Nell’incontro con i genitori de gruppi delle medie, in previsione dell’avvio con tutti i gruppi, è stata condivisa una generale situazione di profonda incertezza che destabilizza, anche in quei percorsi educativi ecclesiali che risentono maggiormente di questa situazione di fragilità.
La catechesi, ancora legata a forme dottrinali scolastiche e sacramentali, impedisce di fatto la scoperta del vangelo nella sua provocante e attuale freschezza. Il Vangelo, o parla concretamente alla vita (cambiandola), oppure resta muto! Nella catechesi, sovente, parlano tante cose, anche una variegata e ricercata estrosità nei metodi, ma il vangelo, purtroppo rimane muto!

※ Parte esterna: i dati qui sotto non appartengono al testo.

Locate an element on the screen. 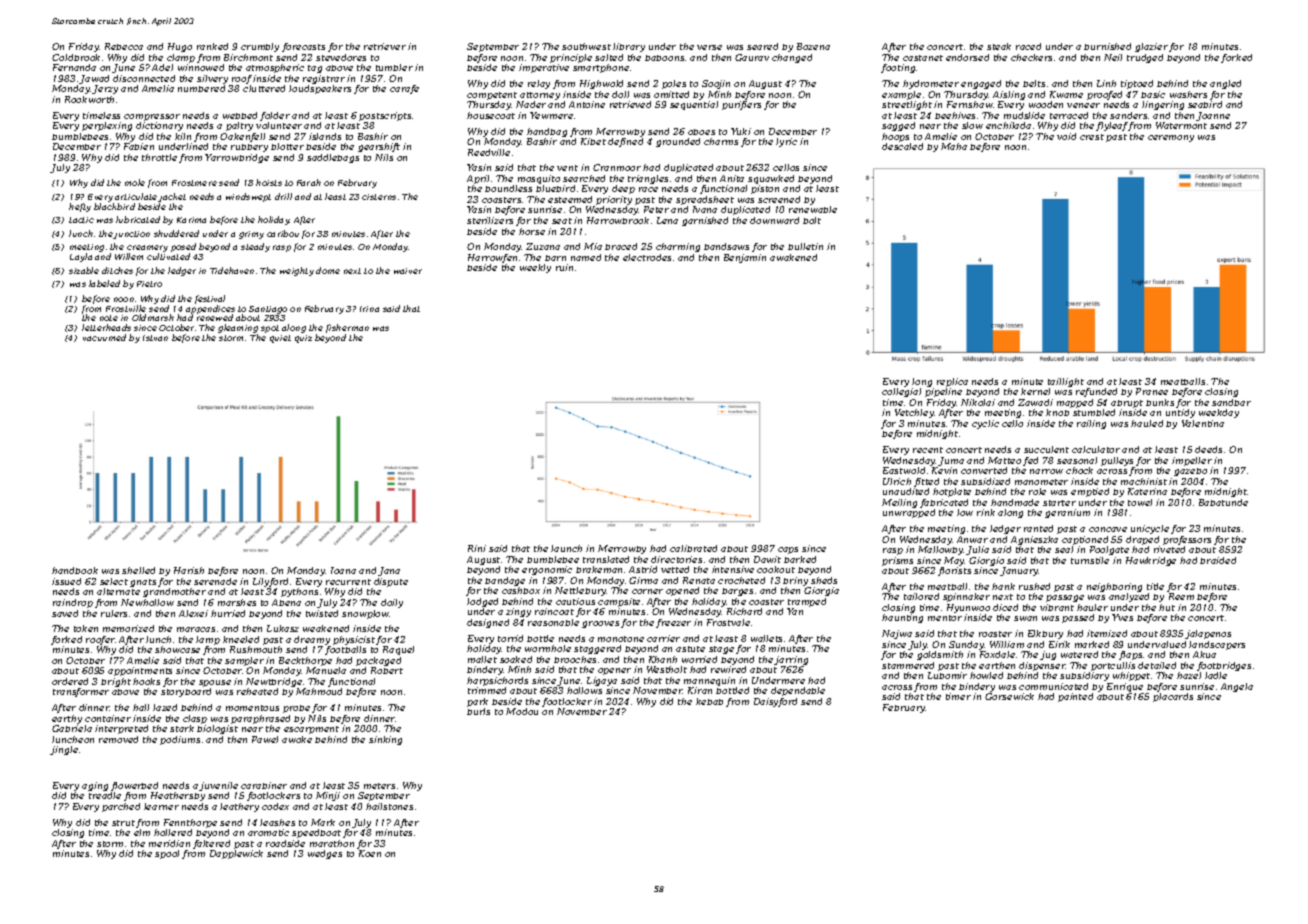 Image resolution: width=1308 pixels, height=924 pixels. deeds is located at coordinates (1208, 449).
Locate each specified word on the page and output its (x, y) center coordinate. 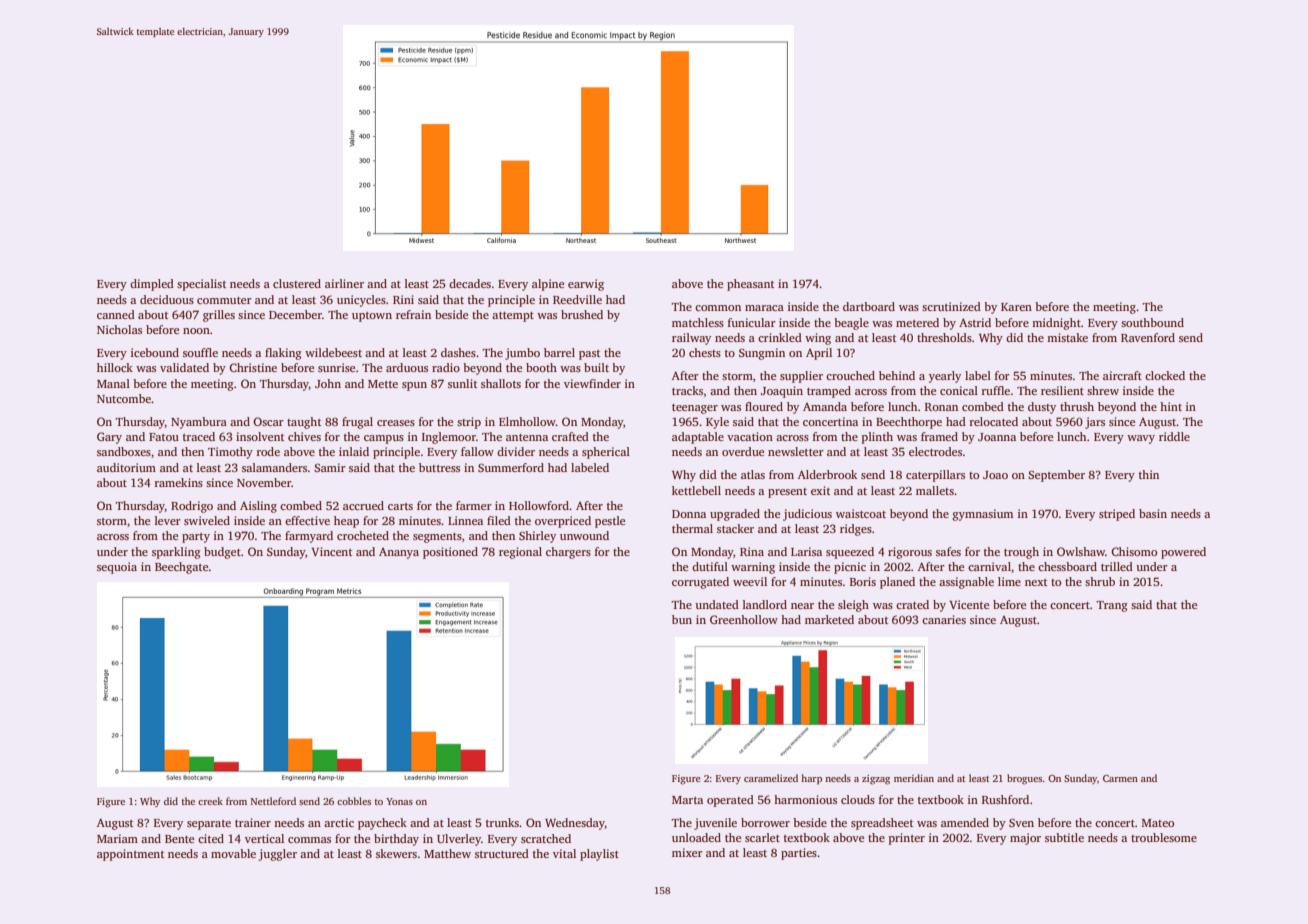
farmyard (309, 537)
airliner (344, 283)
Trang (1112, 606)
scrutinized (951, 306)
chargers (568, 553)
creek (210, 801)
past (589, 355)
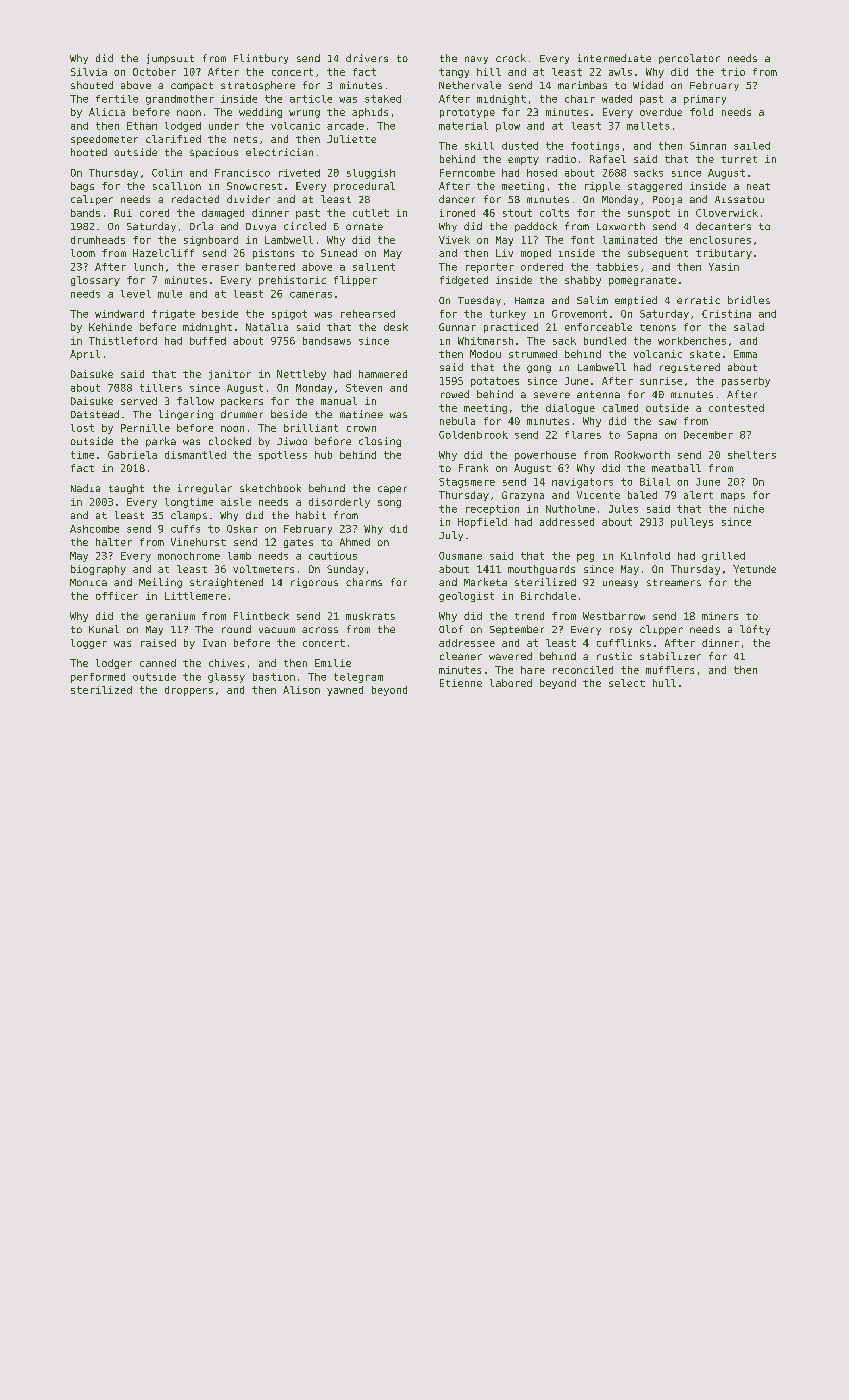 The image size is (849, 1400). Describe the element at coordinates (642, 495) in the document. I see `baled` at that location.
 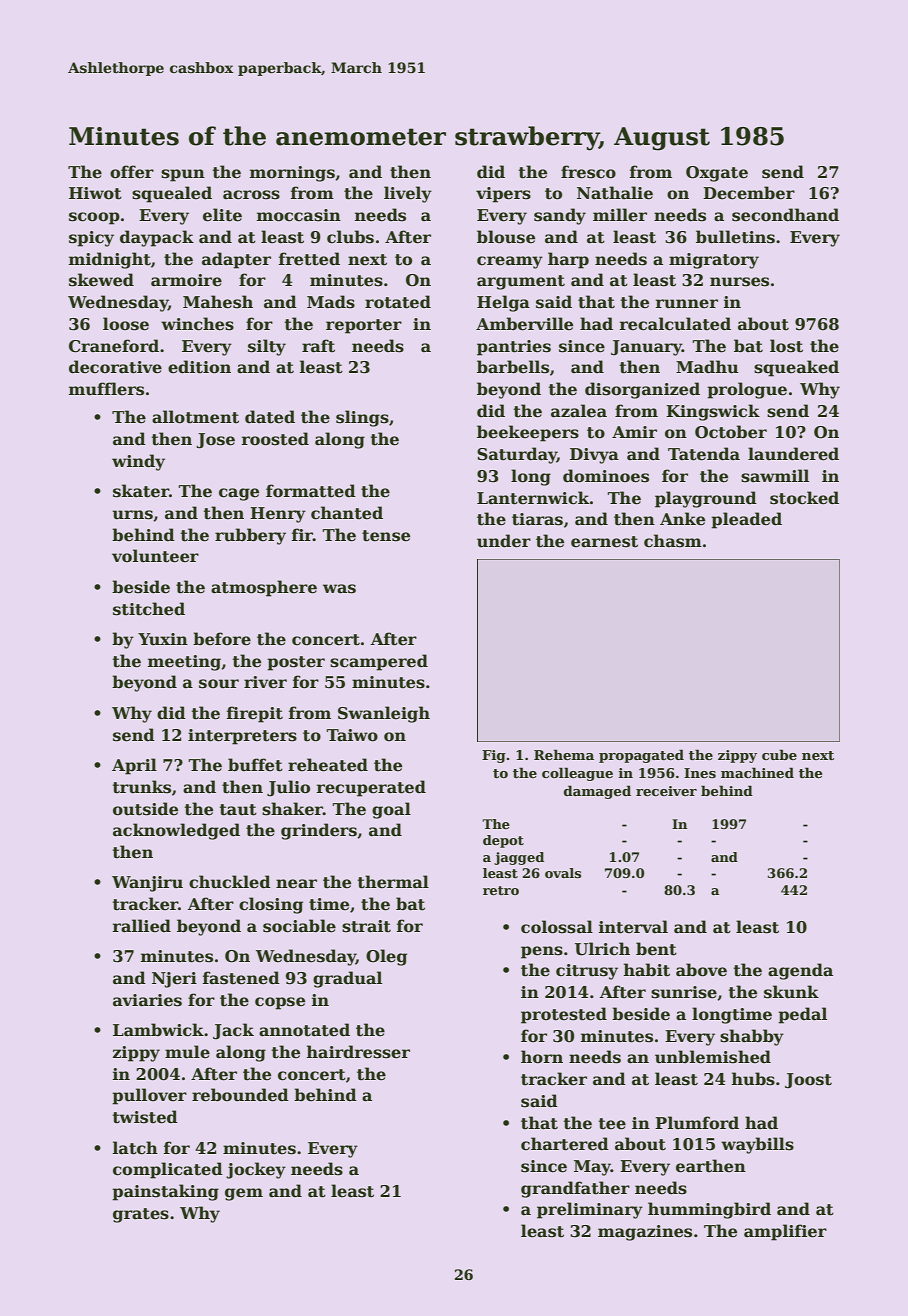 I want to click on Oxgate, so click(x=717, y=174).
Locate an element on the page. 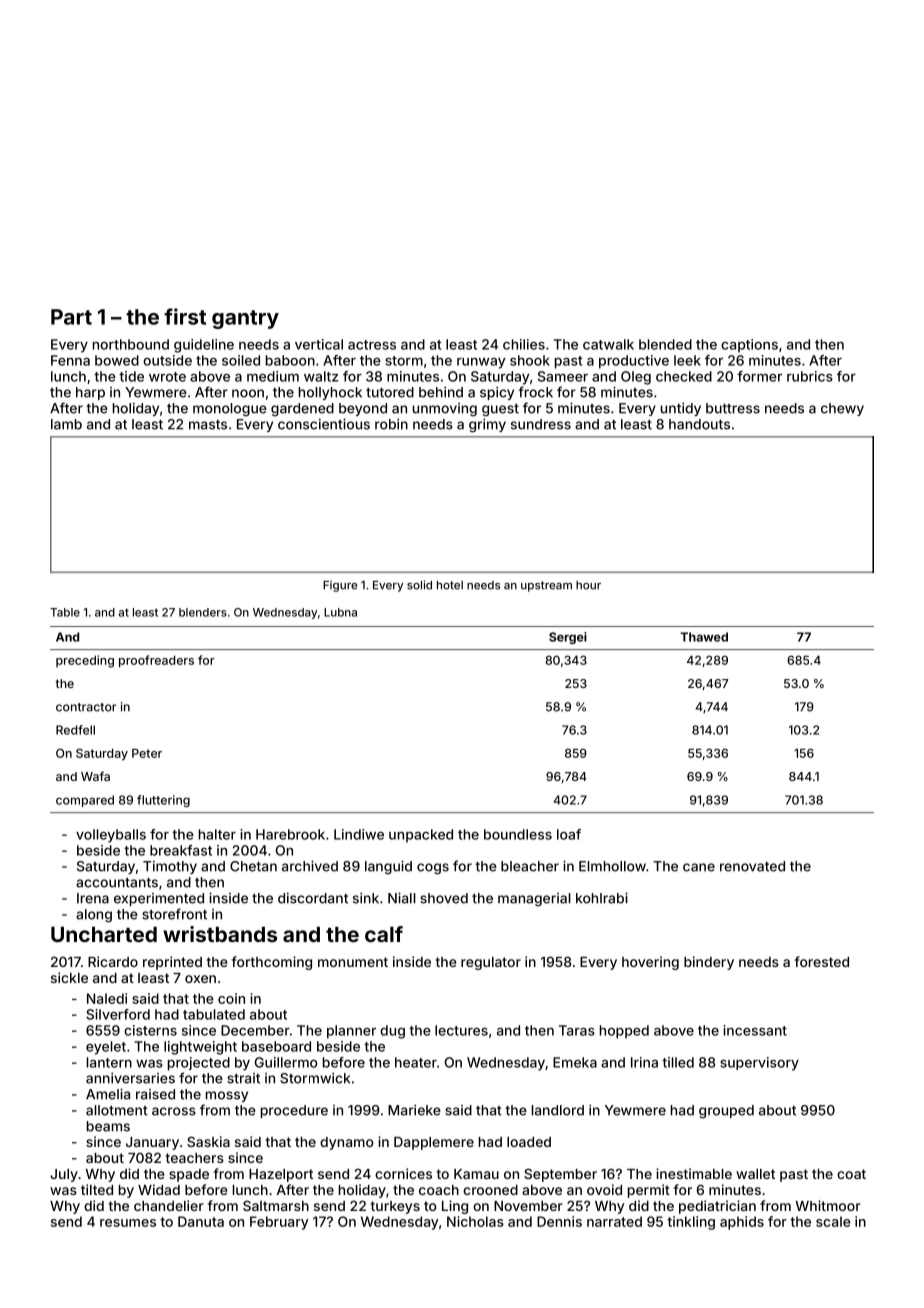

Se poi pensiamo al divario esistente tra parrocchia e famiglia nel delicato compito di educazione alla fede (e non alla religione), a motivo di una delega in toto alla Parrocchia, i risultati non possono che essere mortificanti. Credo sia importante partire da un attento ascolto della realtà di oggi e agire di conseguenza.
Era 10 novembre 2015, quando papa Francesco in un coraggioso intervento a Firenze, definiva il momento che stiamo vivendo come un ‘cambiamento d’epoca’. Assistiamo infatti a profonde e irreversibili trasformazioni della società e della Chiesa: “Quella che stiamo vivendo non è semplicemente un’epoca di cambiamenti, ma è un cambiamento d’epoca. Siamo, dunque, in uno di quei momenti nei quali i cambiamenti non sono più lineari, bensì epocali; costituiscono delle scelte che trasformano il modo di vivere, di relazionarsi, di comunicare ed elaborare il pensiero, di rapportarsi tra le generazioni umane di comprendere e di vivere la fede e la scienza” (Papa Francesco).
Questa non è una bella frase di cui riempirsi la bocca, ma un tema cruciale da tenere presente per leggere e interpretare la realtà, specialmente in relazione all’annuncio del vangelo nella catechesi. Noi (preti, catechisti e operatori pastorali a vario titolo) di fatto abbiamo paura dei cambiamenti, in particolare nella catechesi. Sappiamo bene che, un cambiamento, inevitabilmente porterà la Chiesa ad essere socialmente meno rilevante e la componente numerica sarà destinata a ridursi.
Ci sentiamo ancora in ostaggio a vecchi schemi del passato e non riusciamo ad attivare quel rinnovamento che lo Spirito (e anche la società) oggi sta chiedendo alla Chiesa.
In gioco c’è l’obbedienza a Dio e l’obbedienza all’uomo. Non dimentichiamo che, quanto auspicato dal RdC al n 160, pubblicato oltre cinquant’ anni fa, continua ancora a essere valido ma per certi disatteso: la fedeltà a Dio passa attraverso un’autentica fedeltà all’uomo.
Il cambiamento che il mondo ha subito e sta subendo, non è solo di superfice, ma è sostanziale. Non sono solo aumentati i beni e le possibilità che abbiamo, sono cambiate le modalità e il senso con cui ci rapportiamo al mondo, alla natura, alle persone, agli animali…
Il nostro modo di essere sulla terra è nuovo e differente.
Un esempio: la parola vecchiaia è stata bandita dal nostro vocabolario (è diventata una parola tabù!) ma tutti sono sempre giovani, col rischio che nessuno diventi maturo. E i cristiani non possono fare finta di niente, sperare che tutto torni magicamente come prima, o peggio ancora lottare contro il tempo e la realtà.